[START OF Records shown]

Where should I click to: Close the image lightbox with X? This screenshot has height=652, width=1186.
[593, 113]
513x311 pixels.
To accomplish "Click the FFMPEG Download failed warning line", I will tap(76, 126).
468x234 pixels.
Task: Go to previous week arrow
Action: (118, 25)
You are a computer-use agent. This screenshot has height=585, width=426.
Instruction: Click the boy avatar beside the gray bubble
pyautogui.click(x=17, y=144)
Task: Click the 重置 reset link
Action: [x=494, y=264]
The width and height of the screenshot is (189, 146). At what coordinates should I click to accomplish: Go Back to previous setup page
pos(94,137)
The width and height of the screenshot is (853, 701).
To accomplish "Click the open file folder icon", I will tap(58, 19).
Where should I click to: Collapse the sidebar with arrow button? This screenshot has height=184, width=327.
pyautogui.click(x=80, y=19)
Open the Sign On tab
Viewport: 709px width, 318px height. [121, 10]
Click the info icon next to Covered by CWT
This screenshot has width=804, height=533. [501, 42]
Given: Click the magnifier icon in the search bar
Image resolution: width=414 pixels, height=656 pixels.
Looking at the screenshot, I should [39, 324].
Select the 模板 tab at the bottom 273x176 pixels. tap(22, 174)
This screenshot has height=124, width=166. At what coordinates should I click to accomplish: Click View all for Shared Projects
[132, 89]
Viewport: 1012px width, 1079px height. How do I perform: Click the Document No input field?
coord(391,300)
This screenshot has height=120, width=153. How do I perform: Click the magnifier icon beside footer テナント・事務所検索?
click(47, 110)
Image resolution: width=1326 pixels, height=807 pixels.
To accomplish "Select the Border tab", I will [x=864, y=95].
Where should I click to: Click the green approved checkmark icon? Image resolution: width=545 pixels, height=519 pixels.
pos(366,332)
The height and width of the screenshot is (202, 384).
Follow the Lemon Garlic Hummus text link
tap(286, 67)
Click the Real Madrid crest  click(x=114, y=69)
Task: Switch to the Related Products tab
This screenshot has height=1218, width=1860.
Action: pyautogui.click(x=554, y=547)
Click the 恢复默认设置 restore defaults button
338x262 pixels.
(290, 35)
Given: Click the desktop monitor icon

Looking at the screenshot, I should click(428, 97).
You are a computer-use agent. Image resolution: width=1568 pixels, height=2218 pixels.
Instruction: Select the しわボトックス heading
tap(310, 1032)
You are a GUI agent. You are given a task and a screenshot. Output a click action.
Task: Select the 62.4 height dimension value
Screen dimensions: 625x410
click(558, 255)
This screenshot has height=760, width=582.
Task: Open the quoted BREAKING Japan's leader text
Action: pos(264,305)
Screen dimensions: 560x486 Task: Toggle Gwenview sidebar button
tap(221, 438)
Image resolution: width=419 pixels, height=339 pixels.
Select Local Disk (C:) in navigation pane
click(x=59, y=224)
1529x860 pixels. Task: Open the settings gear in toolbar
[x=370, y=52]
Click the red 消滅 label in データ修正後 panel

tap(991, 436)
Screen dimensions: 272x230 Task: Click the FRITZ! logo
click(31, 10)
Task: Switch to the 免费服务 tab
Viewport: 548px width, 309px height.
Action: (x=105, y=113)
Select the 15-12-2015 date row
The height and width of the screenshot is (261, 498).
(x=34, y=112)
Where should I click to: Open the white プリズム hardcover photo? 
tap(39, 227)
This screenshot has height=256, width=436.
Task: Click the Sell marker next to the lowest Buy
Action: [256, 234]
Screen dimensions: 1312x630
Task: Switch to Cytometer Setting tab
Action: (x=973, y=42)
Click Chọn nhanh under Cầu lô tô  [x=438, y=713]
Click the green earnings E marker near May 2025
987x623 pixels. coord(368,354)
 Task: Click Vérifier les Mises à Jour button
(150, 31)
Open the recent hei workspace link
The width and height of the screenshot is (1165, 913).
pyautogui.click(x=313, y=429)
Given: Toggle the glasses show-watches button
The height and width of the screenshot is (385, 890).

[END OF Records shown]

The request: Print these rows back without any changes.

Reply to the exercise:
Where should I click to: Close the image lightbox with X? This screenshot has height=652, width=1186.
[593, 113]
513x311 pixels.
To accomplish "Click the FFMPEG Download failed warning line", I will tap(76, 126).
468x234 pixels.
Task: Go to previous week arrow
Action: (118, 25)
You are a computer-use agent. This screenshot has height=585, width=426.
Instruction: Click the boy avatar beside the gray bubble
pyautogui.click(x=17, y=144)
Task: Click the 重置 reset link
Action: [x=494, y=264]
The width and height of the screenshot is (189, 146). At what coordinates should I click to accomplish: Go Back to previous setup page
pos(94,137)
The width and height of the screenshot is (853, 701).
To accomplish "Click the open file folder icon", I will tap(58, 19).
Where should I click to: Collapse the sidebar with arrow button? This screenshot has height=184, width=327.
pyautogui.click(x=80, y=19)
Open the Sign On tab
Viewport: 709px width, 318px height. [121, 10]
Click the info icon next to Covered by CWT
This screenshot has width=804, height=533. [501, 42]
Given: Click the magnifier icon in the search bar
Image resolution: width=414 pixels, height=656 pixels.
Looking at the screenshot, I should [39, 324].
Select the 模板 tab at the bottom 273x176 pixels. tap(22, 174)
This screenshot has height=124, width=166. At what coordinates should I click to accomplish: Click View all for Shared Projects
[132, 89]
Viewport: 1012px width, 1079px height. How do I perform: Click the Document No input field?
coord(391,300)
This screenshot has height=120, width=153. How do I perform: Click the magnifier icon beside footer テナント・事務所検索?
click(47, 110)
Image resolution: width=1326 pixels, height=807 pixels.
To accomplish "Select the Border tab", I will [x=864, y=95].
Where should I click to: Click the green approved checkmark icon? Image resolution: width=545 pixels, height=519 pixels.
pos(366,332)
The height and width of the screenshot is (202, 384).
Follow the Lemon Garlic Hummus text link
tap(286, 67)
Click the Real Madrid crest  click(x=114, y=69)
Task: Switch to the Related Products tab
This screenshot has height=1218, width=1860.
Action: pyautogui.click(x=554, y=547)
Click the 恢复默认设置 restore defaults button
338x262 pixels.
(290, 35)
Given: Click the desktop monitor icon

Looking at the screenshot, I should click(428, 97).
You are a computer-use agent. Image resolution: width=1568 pixels, height=2218 pixels.
Instruction: Select the しわボトックス heading
tap(310, 1032)
You are a GUI agent. You are given a task and a screenshot. Output a click action.
Task: Select the 62.4 height dimension value
Screen dimensions: 625x410
click(558, 255)
This screenshot has height=760, width=582.
Task: Open the quoted BREAKING Japan's leader text
Action: pos(264,305)
Screen dimensions: 560x486 Task: Toggle Gwenview sidebar button
tap(221, 438)
Image resolution: width=419 pixels, height=339 pixels.
Select Local Disk (C:) in navigation pane
click(x=59, y=224)
1529x860 pixels. Task: Open the settings gear in toolbar
[x=370, y=52]
Click the red 消滅 label in データ修正後 panel

tap(991, 436)
Screen dimensions: 272x230 Task: Click the FRITZ! logo
click(31, 10)
Task: Switch to the 免费服务 tab
Viewport: 548px width, 309px height.
Action: (x=105, y=113)
Select the 15-12-2015 date row
The height and width of the screenshot is (261, 498).
(x=34, y=112)
Where should I click to: Open the white プリズム hardcover photo? 
tap(39, 227)
This screenshot has height=256, width=436.
Task: Click the Sell marker next to the lowest Buy
Action: [256, 234]
Screen dimensions: 1312x630
Task: Switch to Cytometer Setting tab
Action: (x=973, y=42)
Click Chọn nhanh under Cầu lô tô  [x=438, y=713]
Click the green earnings E marker near May 2025
987x623 pixels. coord(368,354)
 Task: Click Vérifier les Mises à Jour button
(150, 31)
Open the recent hei workspace link
The width and height of the screenshot is (1165, 913).
pyautogui.click(x=313, y=429)
Given: Toggle the glasses show-watches button
The height and width of the screenshot is (385, 890).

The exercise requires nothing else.